> **BRIEF**
Retype the lines from the first one through the line containing "point(105,132)", keeping every character unchanged.

— Start DATA —

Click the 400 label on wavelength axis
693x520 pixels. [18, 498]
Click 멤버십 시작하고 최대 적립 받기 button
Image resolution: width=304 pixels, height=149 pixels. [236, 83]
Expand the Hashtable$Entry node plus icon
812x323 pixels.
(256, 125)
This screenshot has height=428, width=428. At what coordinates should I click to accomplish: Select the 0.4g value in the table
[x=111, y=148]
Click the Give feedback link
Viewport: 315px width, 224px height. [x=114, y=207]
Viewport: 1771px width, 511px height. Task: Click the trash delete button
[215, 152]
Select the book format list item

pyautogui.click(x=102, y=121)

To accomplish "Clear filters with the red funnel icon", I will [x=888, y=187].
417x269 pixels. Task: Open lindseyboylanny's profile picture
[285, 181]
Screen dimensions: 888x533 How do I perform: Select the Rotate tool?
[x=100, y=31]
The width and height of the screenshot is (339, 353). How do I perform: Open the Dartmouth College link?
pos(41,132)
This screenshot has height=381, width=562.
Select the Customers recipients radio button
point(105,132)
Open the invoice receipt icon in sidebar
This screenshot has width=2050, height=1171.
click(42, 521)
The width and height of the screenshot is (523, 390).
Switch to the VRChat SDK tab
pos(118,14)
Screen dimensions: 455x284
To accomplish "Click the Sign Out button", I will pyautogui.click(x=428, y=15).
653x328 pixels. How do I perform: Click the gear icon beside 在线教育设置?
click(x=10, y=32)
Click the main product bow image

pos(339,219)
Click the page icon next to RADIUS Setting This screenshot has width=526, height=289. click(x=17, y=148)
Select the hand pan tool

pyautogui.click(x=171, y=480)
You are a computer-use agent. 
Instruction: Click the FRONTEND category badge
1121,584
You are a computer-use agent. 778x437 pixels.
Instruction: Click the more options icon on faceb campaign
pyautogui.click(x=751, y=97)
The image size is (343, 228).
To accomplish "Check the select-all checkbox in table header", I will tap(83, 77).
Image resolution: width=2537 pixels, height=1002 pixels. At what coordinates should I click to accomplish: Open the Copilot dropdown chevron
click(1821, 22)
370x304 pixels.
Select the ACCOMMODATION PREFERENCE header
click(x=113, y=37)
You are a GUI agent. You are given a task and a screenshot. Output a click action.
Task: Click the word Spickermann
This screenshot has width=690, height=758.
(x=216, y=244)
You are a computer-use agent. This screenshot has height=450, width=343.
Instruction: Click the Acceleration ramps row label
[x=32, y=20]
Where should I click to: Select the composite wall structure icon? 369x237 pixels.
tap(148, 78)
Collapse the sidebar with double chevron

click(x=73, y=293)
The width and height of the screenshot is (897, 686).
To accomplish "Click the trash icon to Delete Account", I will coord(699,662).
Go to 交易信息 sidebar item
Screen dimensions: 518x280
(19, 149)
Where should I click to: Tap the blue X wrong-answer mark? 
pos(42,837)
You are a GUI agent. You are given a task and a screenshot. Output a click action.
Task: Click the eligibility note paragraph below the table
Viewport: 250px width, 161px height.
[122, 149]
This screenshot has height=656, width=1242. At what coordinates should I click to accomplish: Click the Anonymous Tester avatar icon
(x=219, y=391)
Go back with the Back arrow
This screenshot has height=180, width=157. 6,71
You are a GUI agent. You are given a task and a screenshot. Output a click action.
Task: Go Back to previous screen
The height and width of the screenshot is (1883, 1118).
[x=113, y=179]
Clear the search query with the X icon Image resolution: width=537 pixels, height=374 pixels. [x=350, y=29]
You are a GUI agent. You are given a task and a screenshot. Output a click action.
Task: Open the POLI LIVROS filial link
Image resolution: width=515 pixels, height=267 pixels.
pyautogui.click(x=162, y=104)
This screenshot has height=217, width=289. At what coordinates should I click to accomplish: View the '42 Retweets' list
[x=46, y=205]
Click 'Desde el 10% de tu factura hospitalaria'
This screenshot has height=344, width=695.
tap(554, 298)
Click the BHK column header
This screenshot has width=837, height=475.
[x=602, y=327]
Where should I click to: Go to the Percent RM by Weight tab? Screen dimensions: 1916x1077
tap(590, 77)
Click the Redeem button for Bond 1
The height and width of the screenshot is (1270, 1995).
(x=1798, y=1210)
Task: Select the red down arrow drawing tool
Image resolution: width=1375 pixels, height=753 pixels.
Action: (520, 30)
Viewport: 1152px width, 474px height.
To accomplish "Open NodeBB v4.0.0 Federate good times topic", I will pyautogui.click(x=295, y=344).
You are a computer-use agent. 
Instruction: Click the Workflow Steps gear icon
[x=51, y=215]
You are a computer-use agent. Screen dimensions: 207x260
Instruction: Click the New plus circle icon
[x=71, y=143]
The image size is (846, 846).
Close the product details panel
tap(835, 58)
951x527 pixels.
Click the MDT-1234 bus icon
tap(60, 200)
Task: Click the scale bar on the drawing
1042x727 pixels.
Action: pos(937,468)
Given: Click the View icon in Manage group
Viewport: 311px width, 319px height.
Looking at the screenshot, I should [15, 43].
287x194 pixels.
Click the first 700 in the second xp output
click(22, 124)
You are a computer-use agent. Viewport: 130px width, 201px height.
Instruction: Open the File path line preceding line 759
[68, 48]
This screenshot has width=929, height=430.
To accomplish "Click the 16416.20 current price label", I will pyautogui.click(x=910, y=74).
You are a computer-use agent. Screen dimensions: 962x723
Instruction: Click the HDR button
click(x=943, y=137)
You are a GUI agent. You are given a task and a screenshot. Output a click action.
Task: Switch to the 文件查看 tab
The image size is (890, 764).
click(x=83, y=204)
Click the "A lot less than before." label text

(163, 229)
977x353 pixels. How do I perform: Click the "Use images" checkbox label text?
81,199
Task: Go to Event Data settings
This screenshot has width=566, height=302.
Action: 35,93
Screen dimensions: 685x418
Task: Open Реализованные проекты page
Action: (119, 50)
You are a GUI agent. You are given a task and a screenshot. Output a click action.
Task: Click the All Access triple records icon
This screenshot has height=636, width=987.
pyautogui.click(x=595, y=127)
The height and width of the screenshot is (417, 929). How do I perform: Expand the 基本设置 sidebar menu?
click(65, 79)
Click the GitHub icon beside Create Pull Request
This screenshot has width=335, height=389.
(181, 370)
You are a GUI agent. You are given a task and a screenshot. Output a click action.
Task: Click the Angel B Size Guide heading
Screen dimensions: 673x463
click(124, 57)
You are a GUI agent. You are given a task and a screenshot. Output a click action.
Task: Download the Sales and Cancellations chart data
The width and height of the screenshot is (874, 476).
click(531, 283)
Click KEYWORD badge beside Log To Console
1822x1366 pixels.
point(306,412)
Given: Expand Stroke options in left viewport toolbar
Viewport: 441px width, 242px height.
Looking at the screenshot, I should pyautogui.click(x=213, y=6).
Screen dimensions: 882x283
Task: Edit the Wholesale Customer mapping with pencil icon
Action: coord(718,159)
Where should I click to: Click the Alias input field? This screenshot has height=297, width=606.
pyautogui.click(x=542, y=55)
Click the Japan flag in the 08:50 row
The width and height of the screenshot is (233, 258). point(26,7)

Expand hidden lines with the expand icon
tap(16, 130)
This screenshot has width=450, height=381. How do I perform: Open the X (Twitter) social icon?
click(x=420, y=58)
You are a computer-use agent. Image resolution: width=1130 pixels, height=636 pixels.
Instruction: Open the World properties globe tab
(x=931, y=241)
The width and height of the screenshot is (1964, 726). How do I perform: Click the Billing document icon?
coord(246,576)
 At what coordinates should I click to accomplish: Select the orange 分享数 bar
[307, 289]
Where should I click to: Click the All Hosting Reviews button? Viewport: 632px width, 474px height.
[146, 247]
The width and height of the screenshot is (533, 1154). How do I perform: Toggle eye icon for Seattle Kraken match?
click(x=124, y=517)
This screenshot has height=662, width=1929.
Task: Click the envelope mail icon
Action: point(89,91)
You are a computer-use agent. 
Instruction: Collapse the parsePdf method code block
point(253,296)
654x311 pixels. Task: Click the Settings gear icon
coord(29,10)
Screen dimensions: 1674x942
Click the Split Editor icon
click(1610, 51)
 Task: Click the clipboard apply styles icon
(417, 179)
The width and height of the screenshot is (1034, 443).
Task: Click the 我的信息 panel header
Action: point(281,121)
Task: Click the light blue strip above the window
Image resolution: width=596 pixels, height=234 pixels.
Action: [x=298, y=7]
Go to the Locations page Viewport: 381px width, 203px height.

— End DATA —

> **PROBLEM SOLUTION**
Click the 400 label on wavelength axis
693x520 pixels. [18, 498]
Click 멤버십 시작하고 최대 적립 받기 button
Image resolution: width=304 pixels, height=149 pixels. [236, 83]
Expand the Hashtable$Entry node plus icon
812x323 pixels.
(256, 125)
This screenshot has height=428, width=428. At what coordinates should I click to accomplish: Select the 0.4g value in the table
[x=111, y=148]
Click the Give feedback link
Viewport: 315px width, 224px height. [x=114, y=207]
Viewport: 1771px width, 511px height. Task: Click the trash delete button
[215, 152]
Select the book format list item

pyautogui.click(x=102, y=121)

To accomplish "Clear filters with the red funnel icon", I will [x=888, y=187].
417x269 pixels. Task: Open lindseyboylanny's profile picture
[285, 181]
Screen dimensions: 888x533 How do I perform: Select the Rotate tool?
[x=100, y=31]
The width and height of the screenshot is (339, 353). How do I perform: Open the Dartmouth College link?
pos(41,132)
This screenshot has height=381, width=562.
Select the Customers recipients radio button
point(105,132)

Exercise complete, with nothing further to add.